A python program designed to automatically generate and update CVs
Clone or download

README.md

CVRoller

This is a script designed to be a generic automatic document compiling language, with an eye on catering to the creation of CVs.

The goal is to have a format for writing document layout structures and data (including from spreadsheet, JSON, .bib, or sites like ORCID or PubMed), then reading in both and spitting out any number of varieties of CV (including website, PDF, and Word).

This project is pretty much ready to go, although there are a few minor features to be filled in, and it currently requires learning the layout language to use. Eventually the goal is to have a system that's easy to use without having to learn too much.

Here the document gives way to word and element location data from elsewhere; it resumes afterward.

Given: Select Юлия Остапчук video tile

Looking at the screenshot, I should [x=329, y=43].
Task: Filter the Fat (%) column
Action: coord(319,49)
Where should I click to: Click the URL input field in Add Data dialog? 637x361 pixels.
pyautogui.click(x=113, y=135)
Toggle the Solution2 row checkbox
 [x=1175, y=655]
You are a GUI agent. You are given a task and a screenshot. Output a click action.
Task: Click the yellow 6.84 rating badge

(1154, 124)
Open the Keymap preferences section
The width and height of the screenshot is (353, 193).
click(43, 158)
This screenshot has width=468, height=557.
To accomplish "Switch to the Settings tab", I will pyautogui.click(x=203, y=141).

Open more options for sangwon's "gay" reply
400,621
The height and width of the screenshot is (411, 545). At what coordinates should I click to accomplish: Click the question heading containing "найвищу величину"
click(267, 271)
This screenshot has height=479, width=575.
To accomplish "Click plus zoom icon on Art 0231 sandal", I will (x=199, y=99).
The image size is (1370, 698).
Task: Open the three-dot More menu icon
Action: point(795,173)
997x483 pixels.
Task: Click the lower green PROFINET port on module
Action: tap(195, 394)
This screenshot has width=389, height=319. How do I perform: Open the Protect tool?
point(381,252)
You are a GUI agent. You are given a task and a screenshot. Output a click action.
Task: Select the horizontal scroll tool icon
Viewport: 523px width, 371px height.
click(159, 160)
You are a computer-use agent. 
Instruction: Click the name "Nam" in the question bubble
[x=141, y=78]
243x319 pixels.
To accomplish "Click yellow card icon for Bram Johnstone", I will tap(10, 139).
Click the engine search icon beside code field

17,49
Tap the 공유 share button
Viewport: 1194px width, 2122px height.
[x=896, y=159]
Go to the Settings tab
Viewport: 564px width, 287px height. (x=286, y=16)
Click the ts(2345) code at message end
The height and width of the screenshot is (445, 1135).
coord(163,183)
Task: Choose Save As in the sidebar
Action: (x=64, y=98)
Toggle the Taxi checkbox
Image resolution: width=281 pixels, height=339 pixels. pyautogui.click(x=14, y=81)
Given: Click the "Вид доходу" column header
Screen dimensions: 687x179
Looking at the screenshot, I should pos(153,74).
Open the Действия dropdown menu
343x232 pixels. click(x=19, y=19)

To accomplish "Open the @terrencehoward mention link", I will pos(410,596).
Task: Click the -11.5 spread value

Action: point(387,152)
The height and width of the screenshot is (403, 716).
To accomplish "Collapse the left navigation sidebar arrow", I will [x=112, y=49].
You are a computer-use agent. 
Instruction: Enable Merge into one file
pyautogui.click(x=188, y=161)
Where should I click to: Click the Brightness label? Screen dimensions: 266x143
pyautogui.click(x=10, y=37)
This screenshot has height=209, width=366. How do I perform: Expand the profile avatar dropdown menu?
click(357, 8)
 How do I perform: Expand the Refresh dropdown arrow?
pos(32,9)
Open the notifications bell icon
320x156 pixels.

For an explanation of how the CV layout language works, see LayoutInstructions.md. For an explanation on how to put together the CV data file, see CVDataInstructions.md. To figure out how to write your own HTML/CSS or LaTeX theme for CVRoller, see ThemeInstructions.md.

How to Use CVRoller

  1. Ensure that you have installed Python, as well as the citeproc-py and pypandoc packages (both available via pip). pypandoc also requires that you install pandoc, which can be installed separately, done with the pypandoc package itself (see help(pypandoc)), or if you install pypandoc from Anaconda, pandoc will be automatically installed.
  2. If you want to output PDF files, also ensure that you have installed a LaTeX-to-PDF processor like PDFLatex. The processor should be callable from the command line (which hopefully should be set up automatically when you install LaTeX!). Similarly, if you want to use ORCID to get your citations, make sure you have the orcid package installed (also available via pip).
  3. Read the Instruction files LayoutInstructions.md and CVDataInstructions.md to see how to construct your CVRoller Layout file and your file(s) of CV data. Also see the files in the bells_and_whistles_example and simple_example folders for guidance. bells_and_whistles includes pretty much every feature CVRoller has to offer, so you can see how everything works, but it's a bit of a mess. simple_example is a lot more like what your own CV file is likely to look like.
  4. Create a CVRoller Layout file and save it. Put it in a folder.
  5. Create any data files you may want - spreadsheets, JSON files, .bib, profile images, themes (check the "themes" folder for some options) etc., and put them in the same folder.
  6. Open up CVRoller.py in a Python instance. Go to lines 35 and 36 and tell CVRoller the name of the folder your stuff is in (this can be set to layoutfolder = '' if CVRoller.py is in the same folder as your stuff), and the name of your layout file (by default layoutfile = 'layout.txt'. By default, if you download the whole repo, this is set to run the example in the simple_example folder.
  7. Run CVRoller.py! It will output all finished files to the directory specified in layoutfolder on line 35.
  8. Note that if you're creating a PDF file and you successfully make some .tex output but there's no PDF, try opening the .tex in a LaTeX editor and compiling directly. It will give you more detailed error messages than CVRoller can. One I've run into is not being able to locate fontawesome. This can be fixed by uninstalling the fontawesome package and re-installing it as a non-administrator. Another is characters in the original data that LaTeX can't parse, which can be fixed by using more standard characters in the original data.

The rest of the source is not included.